### Исходный текст
В кабинете, у большого стола с разложенной на нем картой окрестностей Киева стоял начальник штаба. Генералы Шиллинг[195]
и Ломновский тихо разговаривали у окна. Долгоруков, с мрачным видом опустив голову, большими шагами ходил взад и вперед по комнате.Я довольно хорошо знал Долгорукова. Он, как и Скоропадский, был моим однокашником в Пажеском корпусе, года на три старше меня. Он служил в Кавалергардском полку, но, когда вспыхнула война с Японией, немедленно отправился в действующую армию, но не ради забвения придворно-служебных неудач, как Скоропадский, а для того, чтобы принять непосредственное участие в боевых действиях. На фронте он стяжал репутацию человека исключительной храбрости, был тяжело ранен в грудь, а вернувшись с войны, уже в чине полковника, по тому времени вне правил, поступил в Академию Генерального штаба и успешно окончил ее. Он имел и боевой опыт, и солидную теоретическую подготовку, но по складу своего характера был человек взбалмошный и даже бестолковый.
При моем входе в кабинет он круто остановился и, подняв голову, вопросительно посмотрел на меня.
Я доложил о сведениях, полученных от Мулена, и о петлюровском ультиматуме.
Долгоруков молча вновь зашагал по комнате; начальник штаба провел карандашом по карте. «На этом фронте в семь верст наступают петлюровцы, а у нас там осталось 800 человек», – сказал он.
«По сведениям, полученным мною от Мулена, петлюровцев не менее 20 тысяч человек, – сказал я в свою очередь, – и при таком соотношении сил возможно только очищение Киева и отступление».

### Записи
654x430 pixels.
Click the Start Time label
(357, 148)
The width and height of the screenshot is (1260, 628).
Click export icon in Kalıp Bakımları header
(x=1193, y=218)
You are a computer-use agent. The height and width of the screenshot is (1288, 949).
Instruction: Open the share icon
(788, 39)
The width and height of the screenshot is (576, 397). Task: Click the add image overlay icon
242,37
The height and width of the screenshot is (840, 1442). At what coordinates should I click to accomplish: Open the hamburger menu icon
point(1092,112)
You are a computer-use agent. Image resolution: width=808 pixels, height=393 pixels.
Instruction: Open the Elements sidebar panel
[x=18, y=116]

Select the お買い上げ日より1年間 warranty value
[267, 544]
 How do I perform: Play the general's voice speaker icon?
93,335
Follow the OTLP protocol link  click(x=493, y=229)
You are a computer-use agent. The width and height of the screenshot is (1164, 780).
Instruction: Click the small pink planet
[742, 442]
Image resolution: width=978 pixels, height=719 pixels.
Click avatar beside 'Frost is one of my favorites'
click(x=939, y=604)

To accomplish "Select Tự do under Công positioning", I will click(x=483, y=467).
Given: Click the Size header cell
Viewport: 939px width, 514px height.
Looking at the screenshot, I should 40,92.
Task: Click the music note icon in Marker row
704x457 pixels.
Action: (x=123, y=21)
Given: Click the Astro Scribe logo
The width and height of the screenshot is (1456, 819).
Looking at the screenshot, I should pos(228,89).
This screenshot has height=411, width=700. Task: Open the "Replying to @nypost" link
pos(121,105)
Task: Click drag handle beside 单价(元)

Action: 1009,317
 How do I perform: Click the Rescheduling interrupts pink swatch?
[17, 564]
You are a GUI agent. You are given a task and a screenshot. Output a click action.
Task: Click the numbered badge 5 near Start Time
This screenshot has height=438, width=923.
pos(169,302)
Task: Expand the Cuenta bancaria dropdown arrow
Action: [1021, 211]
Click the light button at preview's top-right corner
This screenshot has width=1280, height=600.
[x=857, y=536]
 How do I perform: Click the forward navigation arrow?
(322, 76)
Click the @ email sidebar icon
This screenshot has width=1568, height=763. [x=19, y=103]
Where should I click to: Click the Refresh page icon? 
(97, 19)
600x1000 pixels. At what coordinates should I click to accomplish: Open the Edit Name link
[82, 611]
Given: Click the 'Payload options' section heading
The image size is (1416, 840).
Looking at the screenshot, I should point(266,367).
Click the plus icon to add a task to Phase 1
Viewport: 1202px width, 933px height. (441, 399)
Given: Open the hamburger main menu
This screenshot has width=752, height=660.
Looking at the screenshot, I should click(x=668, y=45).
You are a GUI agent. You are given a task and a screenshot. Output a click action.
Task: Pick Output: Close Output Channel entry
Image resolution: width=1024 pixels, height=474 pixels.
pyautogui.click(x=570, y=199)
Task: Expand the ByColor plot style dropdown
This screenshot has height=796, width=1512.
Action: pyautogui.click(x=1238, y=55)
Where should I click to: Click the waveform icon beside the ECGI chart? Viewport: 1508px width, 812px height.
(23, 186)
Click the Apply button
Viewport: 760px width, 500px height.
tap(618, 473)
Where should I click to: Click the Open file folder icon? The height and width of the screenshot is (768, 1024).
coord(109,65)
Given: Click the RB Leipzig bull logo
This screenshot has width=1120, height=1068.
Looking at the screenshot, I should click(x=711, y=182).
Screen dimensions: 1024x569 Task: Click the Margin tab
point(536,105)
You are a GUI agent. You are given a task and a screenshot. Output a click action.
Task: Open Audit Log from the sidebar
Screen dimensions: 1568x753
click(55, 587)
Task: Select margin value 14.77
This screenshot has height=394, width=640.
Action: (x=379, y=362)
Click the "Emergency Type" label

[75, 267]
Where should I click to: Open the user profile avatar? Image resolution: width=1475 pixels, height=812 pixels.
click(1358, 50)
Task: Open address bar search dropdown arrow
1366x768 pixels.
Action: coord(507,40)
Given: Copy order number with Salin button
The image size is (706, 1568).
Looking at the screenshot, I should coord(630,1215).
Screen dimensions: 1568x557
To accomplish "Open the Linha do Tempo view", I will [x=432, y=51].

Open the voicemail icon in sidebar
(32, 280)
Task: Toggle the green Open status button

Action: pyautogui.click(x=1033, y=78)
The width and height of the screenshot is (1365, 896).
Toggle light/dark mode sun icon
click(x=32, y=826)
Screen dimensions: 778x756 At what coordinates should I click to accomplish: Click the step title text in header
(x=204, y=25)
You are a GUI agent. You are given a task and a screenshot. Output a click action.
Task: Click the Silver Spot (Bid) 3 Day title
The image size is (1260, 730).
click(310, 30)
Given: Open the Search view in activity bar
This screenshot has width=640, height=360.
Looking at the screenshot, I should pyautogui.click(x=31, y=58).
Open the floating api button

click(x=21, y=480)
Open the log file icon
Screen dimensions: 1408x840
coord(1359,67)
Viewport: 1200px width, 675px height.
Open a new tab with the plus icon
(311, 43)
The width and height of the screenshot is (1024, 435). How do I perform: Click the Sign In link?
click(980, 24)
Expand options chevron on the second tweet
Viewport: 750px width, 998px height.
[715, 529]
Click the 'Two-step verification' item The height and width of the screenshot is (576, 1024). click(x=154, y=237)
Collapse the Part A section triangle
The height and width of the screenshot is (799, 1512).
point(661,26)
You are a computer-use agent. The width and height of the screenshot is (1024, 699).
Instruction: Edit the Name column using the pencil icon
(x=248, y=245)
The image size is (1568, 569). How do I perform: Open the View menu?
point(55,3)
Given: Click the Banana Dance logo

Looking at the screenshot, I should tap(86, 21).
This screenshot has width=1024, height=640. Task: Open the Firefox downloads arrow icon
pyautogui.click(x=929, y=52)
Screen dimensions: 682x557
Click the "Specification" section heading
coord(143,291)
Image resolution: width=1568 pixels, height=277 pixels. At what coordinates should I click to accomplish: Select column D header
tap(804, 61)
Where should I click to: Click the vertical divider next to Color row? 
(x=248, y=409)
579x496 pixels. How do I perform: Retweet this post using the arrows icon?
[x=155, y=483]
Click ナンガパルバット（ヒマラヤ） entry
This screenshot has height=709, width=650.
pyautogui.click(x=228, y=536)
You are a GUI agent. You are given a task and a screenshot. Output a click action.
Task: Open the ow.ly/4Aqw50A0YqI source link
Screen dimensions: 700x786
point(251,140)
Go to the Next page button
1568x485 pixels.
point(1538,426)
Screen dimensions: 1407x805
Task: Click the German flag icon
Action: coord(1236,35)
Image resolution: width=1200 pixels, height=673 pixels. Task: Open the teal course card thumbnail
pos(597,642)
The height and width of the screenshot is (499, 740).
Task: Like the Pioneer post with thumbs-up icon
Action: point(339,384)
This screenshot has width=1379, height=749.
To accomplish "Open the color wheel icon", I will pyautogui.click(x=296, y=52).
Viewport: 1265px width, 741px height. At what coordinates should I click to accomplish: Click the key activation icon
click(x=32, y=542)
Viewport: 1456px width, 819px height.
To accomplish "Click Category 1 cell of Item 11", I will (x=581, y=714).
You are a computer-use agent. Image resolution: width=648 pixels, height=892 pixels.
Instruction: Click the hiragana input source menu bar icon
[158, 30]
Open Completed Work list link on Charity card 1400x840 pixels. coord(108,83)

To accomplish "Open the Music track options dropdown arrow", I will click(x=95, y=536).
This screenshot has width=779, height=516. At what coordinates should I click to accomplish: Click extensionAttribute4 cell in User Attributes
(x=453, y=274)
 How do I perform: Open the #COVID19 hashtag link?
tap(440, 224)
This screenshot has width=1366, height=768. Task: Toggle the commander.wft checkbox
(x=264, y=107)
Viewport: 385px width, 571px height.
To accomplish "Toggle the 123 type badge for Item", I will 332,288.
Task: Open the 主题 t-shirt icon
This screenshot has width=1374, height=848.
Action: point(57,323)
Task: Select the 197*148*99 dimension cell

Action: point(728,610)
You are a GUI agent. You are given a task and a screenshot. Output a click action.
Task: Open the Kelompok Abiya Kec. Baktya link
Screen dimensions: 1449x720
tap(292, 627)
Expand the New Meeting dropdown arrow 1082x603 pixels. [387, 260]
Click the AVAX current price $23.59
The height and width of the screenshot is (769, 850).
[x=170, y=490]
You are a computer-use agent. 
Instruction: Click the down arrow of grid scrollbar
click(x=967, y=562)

### Формулировка задания
Воспроизведите исходный текст целиком, не меняя в нем ни одного символа. Записи для работы не понадобятся.

### Решение задания
В кабинете, у большого стола с разложенной на нем картой окрестностей Киева стоял начальник штаба. Генералы Шиллинг[195]
и Ломновский тихо разговаривали у окна. Долгоруков, с мрачным видом опустив голову, большими шагами ходил взад и вперед по комнате.Я довольно хорошо знал Долгорукова. Он, как и Скоропадский, был моим однокашником в Пажеском корпусе, года на три старше меня. Он служил в Кавалергардском полку, но, когда вспыхнула война с Японией, немедленно отправился в действующую армию, но не ради забвения придворно-служебных неудач, как Скоропадский, а для того, чтобы принять непосредственное участие в боевых действиях. На фронте он стяжал репутацию человека исключительной храбрости, был тяжело ранен в грудь, а вернувшись с войны, уже в чине полковника, по тому времени вне правил, поступил в Академию Генерального штаба и успешно окончил ее. Он имел и боевой опыт, и солидную теоретическую подготовку, но по складу своего характера был человек взбалмошный и даже бестолковый.
При моем входе в кабинет он круто остановился и, подняв голову, вопросительно посмотрел на меня.
Я доложил о сведениях, полученных от Мулена, и о петлюровском ультиматуме.
Долгоруков молча вновь зашагал по комнате; начальник штаба провел карандашом по карте. «На этом фронте в семь верст наступают петлюровцы, а у нас там осталось 800 человек», – сказал он.
«По сведениям, полученным мною от Мулена, петлюровцев не менее 20 тысяч человек, – сказал я в свою очередь, – и при таком соотношении сил возможно только очищение Киева и отступление».